*** Material to process ***

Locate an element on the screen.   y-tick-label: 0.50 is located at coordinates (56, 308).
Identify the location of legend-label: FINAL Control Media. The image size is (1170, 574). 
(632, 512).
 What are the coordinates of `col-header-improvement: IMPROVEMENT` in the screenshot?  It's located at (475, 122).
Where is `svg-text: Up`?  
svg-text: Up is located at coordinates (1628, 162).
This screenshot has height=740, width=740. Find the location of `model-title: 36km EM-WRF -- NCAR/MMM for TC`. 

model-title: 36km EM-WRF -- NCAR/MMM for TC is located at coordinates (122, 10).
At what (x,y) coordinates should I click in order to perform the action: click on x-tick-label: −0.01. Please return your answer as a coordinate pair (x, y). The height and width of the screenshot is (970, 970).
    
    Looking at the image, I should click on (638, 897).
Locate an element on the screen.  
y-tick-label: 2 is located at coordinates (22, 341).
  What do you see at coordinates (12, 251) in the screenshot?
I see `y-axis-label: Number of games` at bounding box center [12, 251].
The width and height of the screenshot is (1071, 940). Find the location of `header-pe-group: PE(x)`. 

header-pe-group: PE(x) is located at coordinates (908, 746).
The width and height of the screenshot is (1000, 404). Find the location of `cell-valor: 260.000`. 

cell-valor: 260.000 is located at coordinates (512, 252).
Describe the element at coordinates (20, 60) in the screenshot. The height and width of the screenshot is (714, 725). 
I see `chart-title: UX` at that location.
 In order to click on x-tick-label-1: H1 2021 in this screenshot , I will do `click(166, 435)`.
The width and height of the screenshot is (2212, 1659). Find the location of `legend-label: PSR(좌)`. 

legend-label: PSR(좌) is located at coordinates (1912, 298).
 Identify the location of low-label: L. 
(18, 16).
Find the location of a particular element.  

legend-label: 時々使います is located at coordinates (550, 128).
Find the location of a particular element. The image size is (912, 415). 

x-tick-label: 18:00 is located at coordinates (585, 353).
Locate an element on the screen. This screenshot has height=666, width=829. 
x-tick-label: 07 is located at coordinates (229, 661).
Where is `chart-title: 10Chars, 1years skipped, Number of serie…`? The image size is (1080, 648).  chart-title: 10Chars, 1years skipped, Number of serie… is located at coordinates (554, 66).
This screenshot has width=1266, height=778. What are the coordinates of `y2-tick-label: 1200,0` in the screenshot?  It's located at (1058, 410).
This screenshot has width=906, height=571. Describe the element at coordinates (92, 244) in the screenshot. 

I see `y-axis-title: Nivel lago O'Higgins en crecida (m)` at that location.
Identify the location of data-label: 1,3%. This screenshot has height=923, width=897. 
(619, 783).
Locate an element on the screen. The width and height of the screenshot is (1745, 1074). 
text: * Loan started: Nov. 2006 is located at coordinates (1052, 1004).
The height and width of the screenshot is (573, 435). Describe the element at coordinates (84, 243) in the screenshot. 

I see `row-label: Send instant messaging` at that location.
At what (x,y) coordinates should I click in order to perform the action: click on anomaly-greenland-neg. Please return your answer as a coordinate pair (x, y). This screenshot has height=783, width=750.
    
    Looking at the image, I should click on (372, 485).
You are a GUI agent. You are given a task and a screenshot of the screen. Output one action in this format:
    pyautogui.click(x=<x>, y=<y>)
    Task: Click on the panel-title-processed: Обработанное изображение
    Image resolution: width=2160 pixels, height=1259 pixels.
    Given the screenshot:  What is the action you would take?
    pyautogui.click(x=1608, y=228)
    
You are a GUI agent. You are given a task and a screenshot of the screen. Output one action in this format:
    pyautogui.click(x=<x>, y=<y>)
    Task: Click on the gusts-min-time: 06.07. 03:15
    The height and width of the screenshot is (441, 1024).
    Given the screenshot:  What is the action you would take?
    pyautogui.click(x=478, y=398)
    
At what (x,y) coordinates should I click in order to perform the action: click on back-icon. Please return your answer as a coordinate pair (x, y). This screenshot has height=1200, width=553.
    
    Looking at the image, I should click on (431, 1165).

***

__Prompt__
Edit the data by replacing every "Locate an element on the screen" with "Find an element on the screen" and leaving the rest unchanged.

__Result for this exercise__
Find an element on the screen.   y-tick-label: 0.50 is located at coordinates (56, 308).
Identify the location of legend-label: FINAL Control Media. The image size is (1170, 574). 
(632, 512).
 What are the coordinates of `col-header-improvement: IMPROVEMENT` in the screenshot?  It's located at (475, 122).
Where is `svg-text: Up`?  
svg-text: Up is located at coordinates (1628, 162).
This screenshot has height=740, width=740. Find the location of `model-title: 36km EM-WRF -- NCAR/MMM for TC`. 

model-title: 36km EM-WRF -- NCAR/MMM for TC is located at coordinates (122, 10).
At what (x,y) coordinates should I click in order to perform the action: click on x-tick-label: −0.01. Please return your answer as a coordinate pair (x, y). The height and width of the screenshot is (970, 970).
    
    Looking at the image, I should click on (638, 897).
Find an element on the screen.  
y-tick-label: 2 is located at coordinates (22, 341).
  What do you see at coordinates (12, 251) in the screenshot?
I see `y-axis-label: Number of games` at bounding box center [12, 251].
The width and height of the screenshot is (1071, 940). Find the location of `header-pe-group: PE(x)`. 

header-pe-group: PE(x) is located at coordinates (908, 746).
The width and height of the screenshot is (1000, 404). Find the location of `cell-valor: 260.000`. 

cell-valor: 260.000 is located at coordinates (512, 252).
Describe the element at coordinates (20, 60) in the screenshot. The height and width of the screenshot is (714, 725). 
I see `chart-title: UX` at that location.
 In order to click on x-tick-label-1: H1 2021 in this screenshot , I will do `click(166, 435)`.
The width and height of the screenshot is (2212, 1659). Find the location of `legend-label: PSR(좌)`. 

legend-label: PSR(좌) is located at coordinates (1912, 298).
 Identify the location of low-label: L. 
(18, 16).
Find the location of a particular element.  

legend-label: 時々使います is located at coordinates (550, 128).
Find the location of a particular element. The image size is (912, 415). 

x-tick-label: 18:00 is located at coordinates (585, 353).
Find an element on the screen. This screenshot has height=666, width=829. 
x-tick-label: 07 is located at coordinates (229, 661).
Where is `chart-title: 10Chars, 1years skipped, Number of serie…`? The image size is (1080, 648).  chart-title: 10Chars, 1years skipped, Number of serie… is located at coordinates (554, 66).
This screenshot has width=1266, height=778. What are the coordinates of `y2-tick-label: 1200,0` in the screenshot?  It's located at (1058, 410).
This screenshot has width=906, height=571. Describe the element at coordinates (92, 244) in the screenshot. 

I see `y-axis-title: Nivel lago O'Higgins en crecida (m)` at that location.
Identify the location of data-label: 1,3%. This screenshot has height=923, width=897. 
(619, 783).
Find an element on the screen. The width and height of the screenshot is (1745, 1074). 
text: * Loan started: Nov. 2006 is located at coordinates (1052, 1004).
The height and width of the screenshot is (573, 435). Describe the element at coordinates (84, 243) in the screenshot. 

I see `row-label: Send instant messaging` at that location.
At what (x,y) coordinates should I click in order to perform the action: click on anomaly-greenland-neg. Please return your answer as a coordinate pair (x, y). This screenshot has height=783, width=750.
    
    Looking at the image, I should click on (372, 485).
You are a GUI agent. You are given a task and a screenshot of the screen. Output one action in this format:
    pyautogui.click(x=<x>, y=<y>)
    Task: Click on the panel-title-processed: Обработанное изображение
    Image resolution: width=2160 pixels, height=1259 pixels.
    Given the screenshot:  What is the action you would take?
    pyautogui.click(x=1608, y=228)
    
You are a GUI agent. You are given a task and a screenshot of the screen. Output one action in this format:
    pyautogui.click(x=<x>, y=<y>)
    Task: Click on the gusts-min-time: 06.07. 03:15
    The height and width of the screenshot is (441, 1024).
    Given the screenshot:  What is the action you would take?
    pyautogui.click(x=478, y=398)
    
At what (x,y) coordinates should I click in order to perform the action: click on back-icon. Please return your answer as a coordinate pair (x, y). This screenshot has height=1200, width=553.
    
    Looking at the image, I should click on (431, 1165).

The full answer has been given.